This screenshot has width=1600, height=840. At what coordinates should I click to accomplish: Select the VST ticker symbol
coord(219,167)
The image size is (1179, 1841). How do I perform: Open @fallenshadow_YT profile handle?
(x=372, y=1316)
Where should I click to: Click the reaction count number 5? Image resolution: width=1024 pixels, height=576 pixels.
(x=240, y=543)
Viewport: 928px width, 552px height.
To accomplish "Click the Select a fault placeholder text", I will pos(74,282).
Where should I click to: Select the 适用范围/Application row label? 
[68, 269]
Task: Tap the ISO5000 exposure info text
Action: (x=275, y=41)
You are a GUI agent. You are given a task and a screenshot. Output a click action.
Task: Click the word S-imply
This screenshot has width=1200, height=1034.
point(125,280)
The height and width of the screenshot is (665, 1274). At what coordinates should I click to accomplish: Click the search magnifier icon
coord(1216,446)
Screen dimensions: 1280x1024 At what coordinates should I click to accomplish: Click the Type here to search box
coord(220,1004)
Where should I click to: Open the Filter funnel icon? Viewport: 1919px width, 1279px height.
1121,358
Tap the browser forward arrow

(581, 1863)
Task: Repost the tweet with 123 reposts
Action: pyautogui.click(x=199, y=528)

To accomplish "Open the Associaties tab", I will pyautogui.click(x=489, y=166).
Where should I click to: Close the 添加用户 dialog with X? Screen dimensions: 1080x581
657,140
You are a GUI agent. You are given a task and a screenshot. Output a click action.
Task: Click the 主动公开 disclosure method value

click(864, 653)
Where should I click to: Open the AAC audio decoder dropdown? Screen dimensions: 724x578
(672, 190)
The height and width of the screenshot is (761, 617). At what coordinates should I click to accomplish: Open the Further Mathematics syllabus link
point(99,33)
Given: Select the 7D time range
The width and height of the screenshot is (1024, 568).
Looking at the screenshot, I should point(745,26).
-- -- --
Among the records above, find each line holding "will" and list it.

To accomplish "Click the Select a fault placeholder text", I will pos(74,282).
To accomplish "Open the Associaties tab", I will pyautogui.click(x=489, y=166).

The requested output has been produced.